Developing self-directed learners with learning strategies

                Self-direction is essential in the active development of adults’ abilities in learning (Smith and Associates 1990). It is especially important for L2 learners to be self-directed since it is impossible to give them direct guidance or instruction when they use the language outside the classroom. Clearly, ESL/EFL learners need to be empowered with a wide range of learning strategies to achieve competence and autonomy in learning the target language. This requires teachers to expand their knowledge of language teaching and learning strategies and to gradually develop students’ flexibilities in learning.

                Oxford (1990) posited that while presenting materials, teachers should provide colorful and motivating activities, personalized self-reflection tasks, some forms of cooperative learning, and powerful learning strategies to encourage self-direction in learning. Teachers should also consciously develop students’ learning strategies (See Table 2) to help students approach challenging learning tasks. For example, teachers can let students use cognitive strategies such as note-taking and summarizing to sort and organize language information and prepare them for speech and written production. Teachers can have students apply compensation strategies such as guessing to comprehend a listening or reading passage and using circulation to communicate their ideas despite their knowledge gaps.

                Different learning strategies benefit learners differently. After a certain amount of practice and use, students will know how and when to use learning strategies to deal with their language problems. Consequently, they will become comfortable with the idea of assuming responsibility for their learning.

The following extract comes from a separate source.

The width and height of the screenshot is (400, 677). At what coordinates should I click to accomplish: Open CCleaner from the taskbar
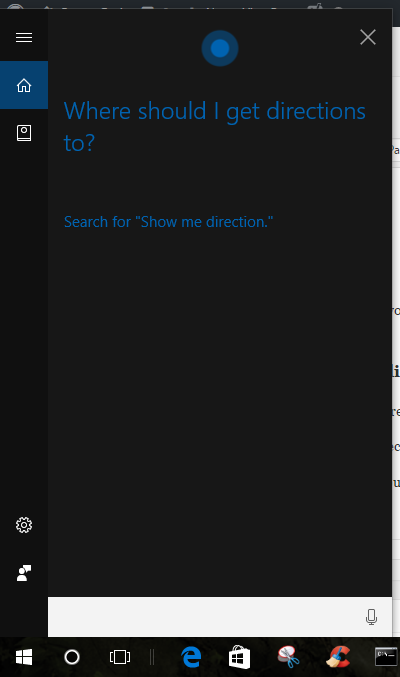[337, 657]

Computer-assisted instruction

                It is difficult for teachers to keep all the learners actively engaged in the learning process and learning at the same pace (Wrigley and Guth 1992). Computer-assisted instruction (CAI) can help teachers solve this problem because the flexibility and capability of CAI make it possible to teach virtually anything from problem-solving skills to relatively simple cognitive learning by offering text and graphs with animation and sound (Lockard, Abrams, and Many 1997). CAI appeals to varied learning modalities and consequently meets the diverse needs of individual students. With CAI, students can learn at a comfortable pace and interact directly and continually with computers that provide immediate feedback. Teachers can use CAI to enrich or supplement the basic instruction.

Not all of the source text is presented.